-------- ENTRIES SHOWN --------

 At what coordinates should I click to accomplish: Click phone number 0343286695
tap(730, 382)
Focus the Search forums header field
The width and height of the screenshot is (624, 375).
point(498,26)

--------

Faithfully reproduce all of the records, character for character.

 At what coordinates should I click to accomplish: Click phone number 0343286695
tap(730, 382)
Focus the Search forums header field
The width and height of the screenshot is (624, 375).
point(498,26)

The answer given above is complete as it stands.